Second, “John” heard voices, significantly coming from outside his head. “John” believed that these voices told him the future. Any student of psychology knows that the hearing of voices is not unusual and that there are two basic types of patients who hear voices. First, there are those for whom the voices come from inside their heads. For these patients, a cure is possible and even likely as they realize that the voices come from within and so, in some way, they know that the voices are aspects of their own inner voice. Second, there are patients for whom the voices come from outside. The prognosis for these patients is much more dire as they do not recognize that the voices are really aspects of their own personality that they have not dealt with. From this, it would seem that a cure for “John” would be difficult, if not impossible.

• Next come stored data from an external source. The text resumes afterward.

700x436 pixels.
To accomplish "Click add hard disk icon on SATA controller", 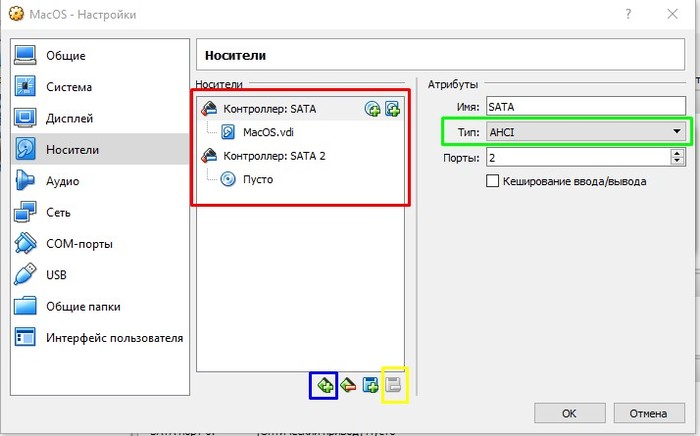I will (392, 108).
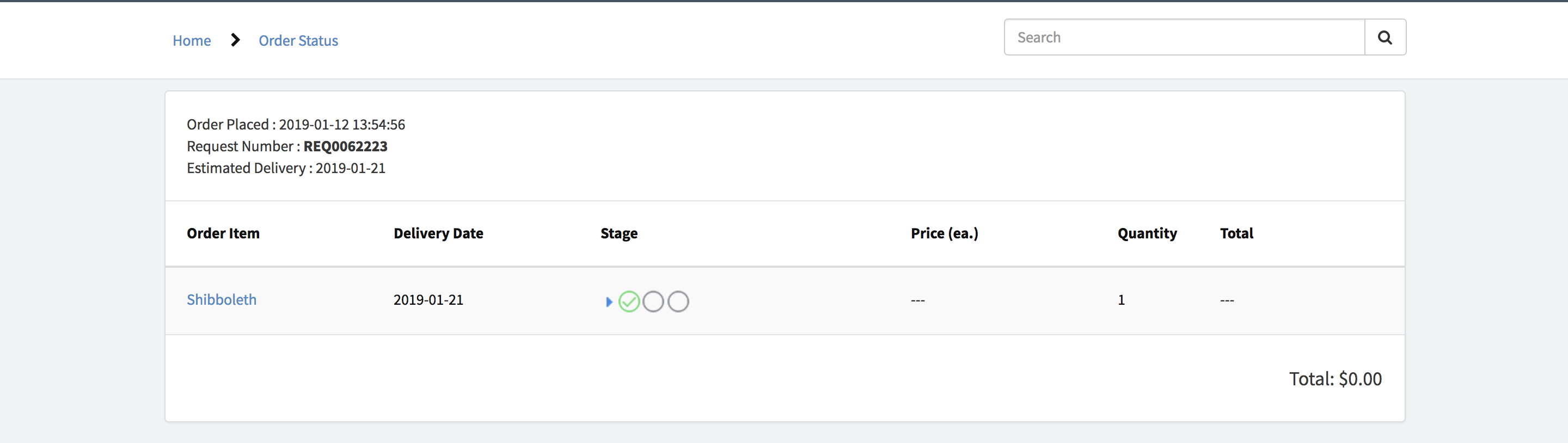Click the third empty stage circle
Screen dimensions: 1568x443
coord(678,302)
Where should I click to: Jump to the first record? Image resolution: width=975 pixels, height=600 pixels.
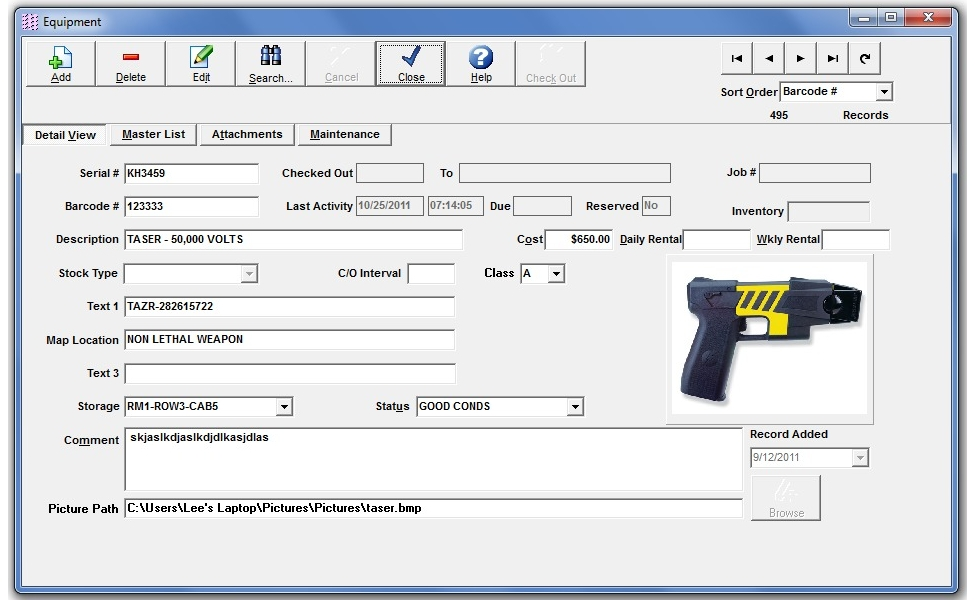coord(736,58)
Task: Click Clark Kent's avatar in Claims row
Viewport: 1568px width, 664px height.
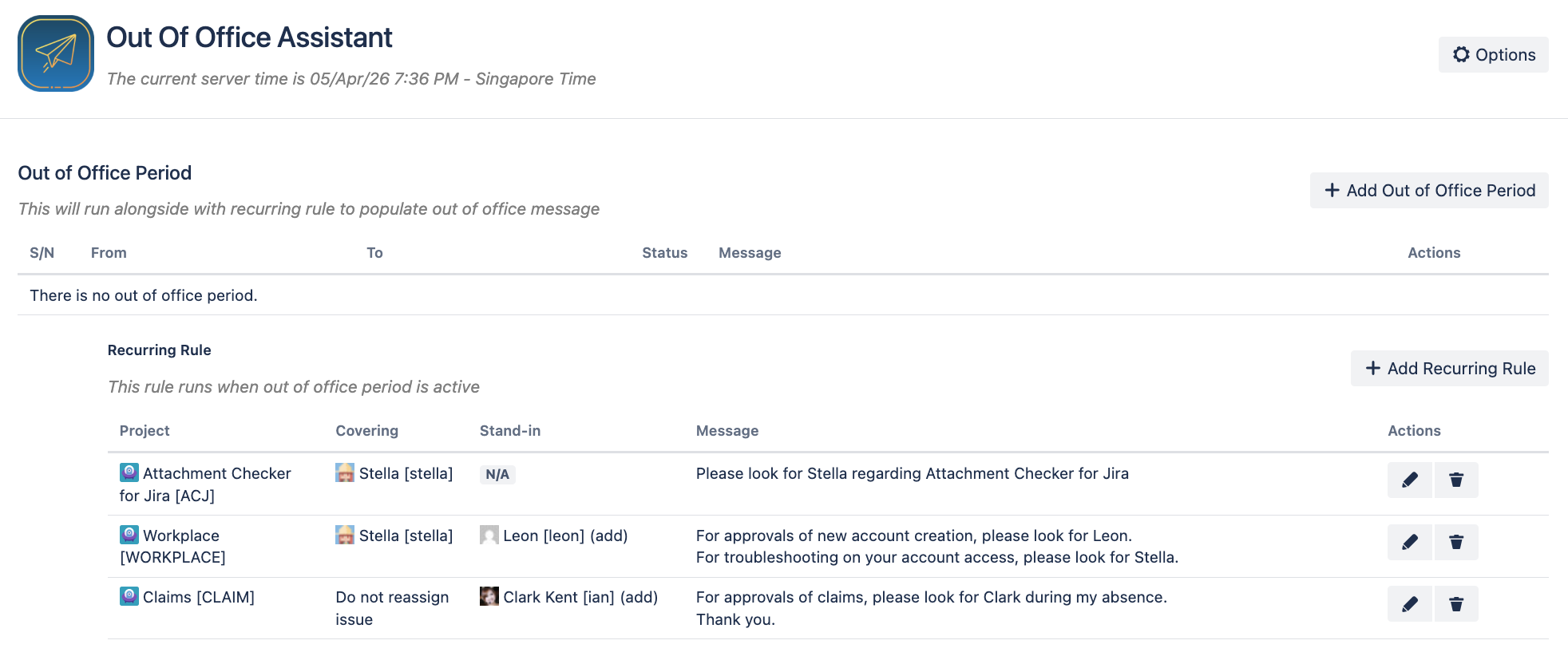Action: coord(489,596)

Third, “John” had a remarkable lucidity when his own “voice” was foremost. At such times (and they were not altogether infrequent) he knew who he was and who the people around him were. He recognized his surroundings and the reasons for his incarceration. He was highly cooperative and vigorous in implementing treatment regimes prescribed by Dr. Gates. He apparently retained all of his old medical skills and his brilliant intellect.

Fourth, “John” had a terrible compulsion to write down what his “voices” told him. Initially, Dr. Gates thought that this would make the thoughts more real, and he forbade “John” to have pen and paper. As a result, “John” sharpened the edge of a pilfered spoon and used it to carve his thoughts into the walls of his cell. “John” was so persistent in this that his caretakers were effectively unable to stop him. Additionally, if the voices were strong (as they became particularly in the months of June and July) “John” would not sleep or eat until he had written what the voices told him. After three years of this, and at the urging of “John’s” orderly and “John” himself, Dr. Gates finally allowed “John” to have a pen and paper. Dr. Gates states that the volume of “John’s” writing went up enormously and that it seemed he did little else with the time he had apart from his treatments, though Gates notes that the act of writing “and of committing these compelling thoughts to paper seemed to ease his mind and he was calmer, lucid more of the time and more amenable to treatment even while in his excited state (Gates, 1924).”

Dr. Gates may have written more on Julian Teng, but if he did, it was never published. As a result, his 1924 compendium is the last word on the subject. During the worldwide economic depression beginning in 1929 and lasting largely until World War II, the Renfield Residence ran out of funds and was forced to close. The patients that had resided there were sent to other institutions or simply released onto the street if there was no other place for them. As a result, the fate of Julian Teng is unknown. Only pieces of his prophetic writings were reprinted in Dr. Gates’ book and, so far as is known, these are the only traces of his mental history that remain. The rest is forgotten.

In conclusion, we may see that natural cataclysms, while they may cause an individual no physical harm, may still have far-reaching effects on their subsequent lives. It would not be too strongly put to say that the Tunguska Blast ended the brilliant career of Dr. Julian Teng before it even began and that, though he lived for many years after the event, his spirit died in 1908 in the remote lands of central Russia.

Bibliography

Ainsley, George F. (1949). Articles in Russian Journalism Before the October Revolution. Foreign News, London.

Brown, Adrian S., editor (1951). Archives of the London Gazetteer, 1857-1930.

Gates, Basil (1924). Treatments and Case Studies in Schizophrenia. Waterhouse Press, London. 512 pp.

Shoemaker, Eugene (1983), Asteroid and Comet Bombardment of the Earth, vol. 11, US Geological Survey, Flagstaff, Arizona: Annual Review of Earth and Planetary Sciences.

N. V. Vasiliev, A. F. Kovalevsky, S. A. Razin, L. E. Epiktetova (1981). Eyewitness accounts of Tunguska (Crash).